## About this exercise
Take the line that contains "Spodnja Voličina (1432, 600)" and all lines after it, up to and including the last line of the data, and write them out exactly; nothing else belongs in the answer.

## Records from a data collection
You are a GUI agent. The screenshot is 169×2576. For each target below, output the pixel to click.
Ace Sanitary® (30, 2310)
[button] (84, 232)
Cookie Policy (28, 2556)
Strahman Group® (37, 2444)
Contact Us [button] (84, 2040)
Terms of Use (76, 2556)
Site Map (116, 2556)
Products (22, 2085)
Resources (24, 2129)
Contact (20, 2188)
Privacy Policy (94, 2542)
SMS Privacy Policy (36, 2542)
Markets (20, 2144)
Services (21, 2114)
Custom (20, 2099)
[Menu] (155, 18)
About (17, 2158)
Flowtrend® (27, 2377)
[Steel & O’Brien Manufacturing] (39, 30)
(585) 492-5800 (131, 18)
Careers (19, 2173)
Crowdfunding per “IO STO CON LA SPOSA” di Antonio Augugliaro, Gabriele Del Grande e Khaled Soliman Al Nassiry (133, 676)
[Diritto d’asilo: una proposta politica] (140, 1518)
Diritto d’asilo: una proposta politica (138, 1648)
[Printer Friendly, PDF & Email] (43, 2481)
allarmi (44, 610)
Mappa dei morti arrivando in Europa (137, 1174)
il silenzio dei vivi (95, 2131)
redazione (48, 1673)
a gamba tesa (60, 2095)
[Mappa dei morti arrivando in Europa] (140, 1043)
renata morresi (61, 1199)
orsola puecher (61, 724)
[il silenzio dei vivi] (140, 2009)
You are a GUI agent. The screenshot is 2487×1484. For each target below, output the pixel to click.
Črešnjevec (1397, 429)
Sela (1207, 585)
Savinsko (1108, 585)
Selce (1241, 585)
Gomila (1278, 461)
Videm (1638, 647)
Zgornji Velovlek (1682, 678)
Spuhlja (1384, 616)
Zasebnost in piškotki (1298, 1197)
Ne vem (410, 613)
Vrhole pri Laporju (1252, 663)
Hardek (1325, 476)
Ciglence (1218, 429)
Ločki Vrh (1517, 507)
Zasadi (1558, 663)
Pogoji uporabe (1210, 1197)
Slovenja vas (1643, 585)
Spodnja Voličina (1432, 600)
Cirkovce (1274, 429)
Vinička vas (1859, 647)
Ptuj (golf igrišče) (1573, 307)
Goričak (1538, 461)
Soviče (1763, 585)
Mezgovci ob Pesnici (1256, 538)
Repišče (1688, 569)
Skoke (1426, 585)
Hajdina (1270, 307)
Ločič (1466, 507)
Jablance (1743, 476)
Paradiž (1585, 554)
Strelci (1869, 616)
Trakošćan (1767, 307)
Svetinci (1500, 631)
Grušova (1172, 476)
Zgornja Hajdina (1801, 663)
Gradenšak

## Answer to this task
Spodnja Voličina (1432, 600)
Cirkovce (1274, 429)
Vinička vas (1859, 647)
Ptuj (golf igrišče) (1573, 307)
Goričak (1538, 461)
Soviče (1763, 585)
Mezgovci ob Pesnici (1256, 538)
Repišče (1688, 569)
Skoke (1426, 585)
Hajdina (1270, 307)
Ločič (1466, 507)
Jablance (1743, 476)
Paradiž (1585, 554)
Strelci (1869, 616)
Trakošćan (1767, 307)
Svetinci (1500, 631)
Grušova (1172, 476)
Zgornja Hajdina (1801, 663)
Gradenšak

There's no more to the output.